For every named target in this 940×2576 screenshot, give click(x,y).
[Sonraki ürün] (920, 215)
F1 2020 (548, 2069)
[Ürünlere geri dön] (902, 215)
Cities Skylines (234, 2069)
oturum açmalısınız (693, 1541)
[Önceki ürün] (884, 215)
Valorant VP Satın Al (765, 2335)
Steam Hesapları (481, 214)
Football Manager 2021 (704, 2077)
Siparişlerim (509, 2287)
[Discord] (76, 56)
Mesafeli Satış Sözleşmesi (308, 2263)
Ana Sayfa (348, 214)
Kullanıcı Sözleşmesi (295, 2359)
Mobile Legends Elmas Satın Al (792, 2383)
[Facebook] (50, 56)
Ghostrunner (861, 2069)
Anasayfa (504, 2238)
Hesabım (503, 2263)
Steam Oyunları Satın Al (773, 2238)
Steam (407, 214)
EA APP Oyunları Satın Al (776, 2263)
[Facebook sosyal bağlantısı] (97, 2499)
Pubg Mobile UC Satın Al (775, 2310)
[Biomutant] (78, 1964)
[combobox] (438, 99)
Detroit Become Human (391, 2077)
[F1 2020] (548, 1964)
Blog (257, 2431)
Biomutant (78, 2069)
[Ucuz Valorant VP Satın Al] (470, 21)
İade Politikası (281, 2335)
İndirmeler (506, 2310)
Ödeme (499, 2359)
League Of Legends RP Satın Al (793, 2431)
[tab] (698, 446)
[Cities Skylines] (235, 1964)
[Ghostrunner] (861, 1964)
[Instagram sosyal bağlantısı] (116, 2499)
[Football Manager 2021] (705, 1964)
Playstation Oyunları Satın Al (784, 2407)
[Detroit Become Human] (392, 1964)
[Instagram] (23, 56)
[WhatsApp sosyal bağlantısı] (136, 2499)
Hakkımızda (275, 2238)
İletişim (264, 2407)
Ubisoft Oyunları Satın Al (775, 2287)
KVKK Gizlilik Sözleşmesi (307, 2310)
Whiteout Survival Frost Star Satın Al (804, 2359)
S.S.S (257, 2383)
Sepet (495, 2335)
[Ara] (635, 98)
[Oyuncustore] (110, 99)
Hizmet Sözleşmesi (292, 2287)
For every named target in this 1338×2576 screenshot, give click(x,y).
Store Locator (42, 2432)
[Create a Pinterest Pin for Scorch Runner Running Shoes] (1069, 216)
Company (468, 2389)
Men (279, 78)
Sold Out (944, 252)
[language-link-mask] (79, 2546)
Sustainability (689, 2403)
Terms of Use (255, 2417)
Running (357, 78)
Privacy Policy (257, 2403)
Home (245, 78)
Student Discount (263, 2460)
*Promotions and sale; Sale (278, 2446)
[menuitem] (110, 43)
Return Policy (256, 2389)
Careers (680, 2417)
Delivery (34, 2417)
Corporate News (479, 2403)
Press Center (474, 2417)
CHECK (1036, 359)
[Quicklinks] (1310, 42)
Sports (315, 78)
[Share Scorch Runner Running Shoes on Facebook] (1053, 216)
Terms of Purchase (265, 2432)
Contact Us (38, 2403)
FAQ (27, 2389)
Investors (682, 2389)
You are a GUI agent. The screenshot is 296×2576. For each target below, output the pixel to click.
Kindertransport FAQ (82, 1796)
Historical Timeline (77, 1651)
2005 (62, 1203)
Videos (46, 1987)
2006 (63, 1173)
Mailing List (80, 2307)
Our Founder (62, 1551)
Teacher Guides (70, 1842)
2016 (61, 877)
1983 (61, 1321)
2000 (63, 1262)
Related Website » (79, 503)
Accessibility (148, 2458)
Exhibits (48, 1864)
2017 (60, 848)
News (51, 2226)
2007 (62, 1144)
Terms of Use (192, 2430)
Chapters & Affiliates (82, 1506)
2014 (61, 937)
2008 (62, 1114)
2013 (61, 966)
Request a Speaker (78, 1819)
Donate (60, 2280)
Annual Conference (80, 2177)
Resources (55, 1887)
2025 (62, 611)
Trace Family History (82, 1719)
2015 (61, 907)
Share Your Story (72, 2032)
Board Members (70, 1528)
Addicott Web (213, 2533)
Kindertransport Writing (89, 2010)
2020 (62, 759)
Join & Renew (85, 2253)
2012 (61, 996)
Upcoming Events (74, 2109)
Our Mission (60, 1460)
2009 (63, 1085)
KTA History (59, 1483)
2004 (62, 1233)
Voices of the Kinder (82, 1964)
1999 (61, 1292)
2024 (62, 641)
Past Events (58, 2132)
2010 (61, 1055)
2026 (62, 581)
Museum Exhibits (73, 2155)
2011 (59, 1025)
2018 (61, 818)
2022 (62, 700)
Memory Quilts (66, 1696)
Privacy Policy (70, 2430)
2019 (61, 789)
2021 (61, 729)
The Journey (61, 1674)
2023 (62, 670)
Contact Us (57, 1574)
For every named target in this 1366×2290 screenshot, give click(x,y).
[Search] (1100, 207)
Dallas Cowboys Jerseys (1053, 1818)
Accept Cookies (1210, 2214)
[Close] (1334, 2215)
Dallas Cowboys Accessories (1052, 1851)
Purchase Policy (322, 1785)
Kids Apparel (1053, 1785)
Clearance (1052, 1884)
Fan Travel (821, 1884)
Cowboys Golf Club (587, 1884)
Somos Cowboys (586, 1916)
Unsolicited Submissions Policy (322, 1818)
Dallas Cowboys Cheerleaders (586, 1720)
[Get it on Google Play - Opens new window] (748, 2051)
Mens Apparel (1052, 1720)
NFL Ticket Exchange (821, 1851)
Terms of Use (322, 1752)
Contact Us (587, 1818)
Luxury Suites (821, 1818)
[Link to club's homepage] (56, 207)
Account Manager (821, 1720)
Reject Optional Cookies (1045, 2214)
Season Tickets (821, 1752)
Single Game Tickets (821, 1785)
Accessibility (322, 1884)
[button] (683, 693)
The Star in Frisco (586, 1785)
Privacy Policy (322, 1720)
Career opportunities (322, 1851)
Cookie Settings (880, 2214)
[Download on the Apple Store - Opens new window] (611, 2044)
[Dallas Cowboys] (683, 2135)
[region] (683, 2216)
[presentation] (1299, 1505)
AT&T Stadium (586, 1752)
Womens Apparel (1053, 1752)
###
Reproduce every record above exactly as it appears.

For every named target in this 940×2576 screenshot, give click(x,y).
[Sonraki ürün] (920, 215)
F1 2020 (548, 2069)
[Ürünlere geri dön] (902, 215)
Cities Skylines (234, 2069)
oturum açmalısınız (693, 1541)
[Önceki ürün] (884, 215)
Valorant VP Satın Al (765, 2335)
Steam Hesapları (481, 214)
Football Manager 2021 (704, 2077)
Siparişlerim (509, 2287)
[Discord] (76, 56)
Mesafeli Satış Sözleşmesi (308, 2263)
Ana Sayfa (348, 214)
Kullanıcı Sözleşmesi (295, 2359)
Mobile Legends Elmas Satın Al (792, 2383)
[Facebook] (50, 56)
Ghostrunner (861, 2069)
Anasayfa (504, 2238)
Hesabım (503, 2263)
Steam Oyunları Satın Al (773, 2238)
Steam (407, 214)
EA APP Oyunları Satın Al (776, 2263)
[Facebook sosyal bağlantısı] (97, 2499)
Pubg Mobile UC Satın Al (775, 2310)
[Biomutant] (78, 1964)
[combobox] (438, 99)
Detroit Become Human (391, 2077)
[F1 2020] (548, 1964)
Blog (257, 2431)
Biomutant (78, 2069)
[Ucuz Valorant VP Satın Al] (470, 21)
İade Politikası (281, 2335)
İndirmeler (506, 2310)
Ödeme (499, 2359)
League Of Legends RP Satın Al (793, 2431)
[tab] (698, 446)
[Cities Skylines] (235, 1964)
[Ghostrunner] (861, 1964)
[Instagram sosyal bağlantısı] (116, 2499)
[Football Manager 2021] (705, 1964)
Playstation Oyunları Satın Al (784, 2407)
[Detroit Become Human] (392, 1964)
[Instagram] (23, 56)
[WhatsApp sosyal bağlantısı] (136, 2499)
Hakkımızda (275, 2238)
İletişim (264, 2407)
Ubisoft Oyunları Satın Al (775, 2287)
KVKK Gizlilik Sözleşmesi (307, 2310)
Whiteout Survival Frost Star Satın Al (804, 2359)
S.S.S (257, 2383)
Sepet (495, 2335)
[Ara] (635, 98)
[Oyuncustore] (110, 99)
Hizmet Sözleşmesi (292, 2287)
For every named target in this 1338×2576 screenshot, give click(x,y).
Store Locator (42, 2432)
[Create a Pinterest Pin for Scorch Runner Running Shoes] (1069, 216)
Company (468, 2389)
Men (279, 78)
Sold Out (944, 252)
[language-link-mask] (79, 2546)
Sustainability (689, 2403)
Terms of Use (255, 2417)
Running (357, 78)
Privacy Policy (257, 2403)
Home (245, 78)
Student Discount (263, 2460)
*Promotions and sale; Sale (278, 2446)
[menuitem] (110, 43)
Return Policy (256, 2389)
Careers (680, 2417)
Delivery (34, 2417)
Corporate News (479, 2403)
Press Center (474, 2417)
CHECK (1036, 359)
[Quicklinks] (1310, 42)
Sports (315, 78)
[Share Scorch Runner Running Shoes on Facebook] (1053, 216)
Terms of Purchase (265, 2432)
Contact Us (38, 2403)
FAQ (27, 2389)
Investors (682, 2389)
You are a GUI agent. The screenshot is 296×2576. For each target below, output the pixel to click.
Kindertransport FAQ (82, 1796)
Historical Timeline (77, 1651)
2005 (62, 1203)
Videos (46, 1987)
2006 (63, 1173)
Mailing List (80, 2307)
Our Founder (62, 1551)
Teacher Guides (70, 1842)
2016 (61, 877)
1983 (61, 1321)
2000 (63, 1262)
Related Website » (79, 503)
Accessibility (148, 2458)
Exhibits (48, 1864)
2017 (60, 848)
News (51, 2226)
2007 (62, 1144)
Terms of Use (192, 2430)
Chapters & Affiliates (82, 1506)
2014 (61, 937)
2008 (62, 1114)
2013 (61, 966)
Request a Speaker (78, 1819)
Donate (60, 2280)
Annual Conference (80, 2177)
Resources (55, 1887)
2025 (62, 611)
Trace Family History (82, 1719)
2015 (61, 907)
Share Your Story (72, 2032)
Board Members (70, 1528)
Addicott Web (213, 2533)
Kindertransport Writing (89, 2010)
2020 (62, 759)
Join & Renew (85, 2253)
2012 (61, 996)
Upcoming Events (74, 2109)
Our Mission (60, 1460)
2009 (63, 1085)
KTA History (59, 1483)
2004 (62, 1233)
Voices of the Kinder (82, 1964)
1999 (61, 1292)
2024 (62, 641)
Past Events (58, 2132)
2010 (61, 1055)
2026 (62, 581)
Museum Exhibits (73, 2155)
2011 (59, 1025)
2018 (61, 818)
2022 (62, 700)
Memory Quilts (66, 1696)
Privacy Policy (70, 2430)
2019 (61, 789)
2021 (61, 729)
The Journey (61, 1674)
2023 (62, 670)
Contact Us (57, 1574)
For every named target in this 1366×2290 screenshot, give click(x,y).
[Search] (1100, 207)
Dallas Cowboys Jerseys (1053, 1818)
Accept Cookies (1210, 2214)
[Close] (1334, 2215)
Dallas Cowboys Accessories (1052, 1851)
Purchase Policy (322, 1785)
Kids Apparel (1053, 1785)
Clearance (1052, 1884)
Fan Travel (821, 1884)
Cowboys Golf Club (587, 1884)
Somos Cowboys (586, 1916)
Unsolicited Submissions Policy (322, 1818)
Dallas Cowboys Cheerleaders (586, 1720)
[Get it on Google Play - Opens new window] (748, 2051)
Mens Apparel (1052, 1720)
NFL Ticket Exchange (821, 1851)
Terms of Use (322, 1752)
Contact Us (587, 1818)
Luxury Suites (821, 1818)
[Link to club's homepage] (56, 207)
Account Manager (821, 1720)
Reject Optional Cookies (1045, 2214)
Season Tickets (821, 1752)
Single Game Tickets (821, 1785)
Accessibility (322, 1884)
[button] (683, 693)
The Star in Frisco (586, 1785)
Privacy Policy (322, 1720)
Career opportunities (322, 1851)
Cookie Settings (880, 2214)
[Download on the Apple Store - Opens new window] (611, 2044)
[Dallas Cowboys] (683, 2135)
[region] (683, 2216)
[presentation] (1299, 1505)
AT&T Stadium (586, 1752)
Womens Apparel (1053, 1752)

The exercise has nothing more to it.